Nie wyobrażam sobie siebie w takiej sytuacji. A właśnie to przeżył mój nieżyjący tato podczas Powstania Warszawskiego. Zabrany z innymi jako zakładnik, siedział gdzieś tam na Mokotowie, razem z kolegą, i czekali na swoją kolej. Na szczęście się nie doczekali i tato przeżył.
W tym czasie ja z mamą i młodszym braciszkiem przeszliśmy przez obóz w Pruszkowie, a potem udało się nam uciec z transportu na zachód.
Kiedyś, gdy tak rozmyślałam o tych wojennych czasach, to stwierdziłam, że nie było takiej polskiej rodziny, która by nie poniosła wtedy ofiar. Stryj zginął w Bitwie o Anglię. Wuj przeszedł z Andersem na Zachód, potem osiedlił się w Anglii i do Polski nie chciał nigdy przyjechać, taki miał uraz po sowietach. Mój Ojciec Chrzestny był zastępcą Hubala po jego śmieci. Ojciec Chrzestny mojego Brata był dowódcą w Kampinosie. Ciocia przeszła obóz w Ravensbruck. I to tylko kilka osób, które natychmiast przyszły mi na myśl. A wielu innych? Można snuć opowieści jeszcze bardzo długo.

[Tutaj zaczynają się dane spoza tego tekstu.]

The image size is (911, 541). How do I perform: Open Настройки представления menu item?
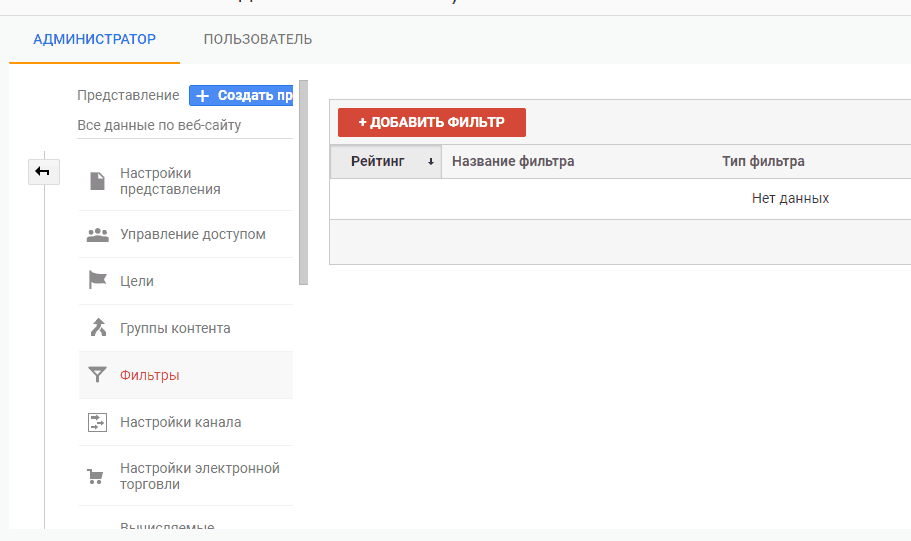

Dla takich wspomnień czasy powojenne nie były łaskawe. Ja sama żałuję, że więcej nie próbowałam się dowiedzieć od żyjących świadków, bo już większość z nich odeszła. I pozostały tylko stare fotografie na których nawet nie wiadomo, kto to jest.
Tak wspomina tamte czasy ś.p. Cezaria Iljin-Szymańska, bohaterka książki „Kaja od Radosława czyli historia hubalowego krzyża” Aleksandry Ziółkowskiej-Boehm:
„Była wszędzie śmierć i rozpacz. Ale była i nadzieja, niczym nie dająca się zahamować radość życia dwudziestu kilku lat. Godzina policyjna i codzienne oczekiwanie, czy wrócą ci, którzy wyszli rano. Zaciemnienie i niebieskie płomyki w kielichach. Patefon, ulubione San Toi i bomby. Powroty z akcji. Telefony, telefony, telefony. I niedzielne wędrówki w lasy. Róże i rany”.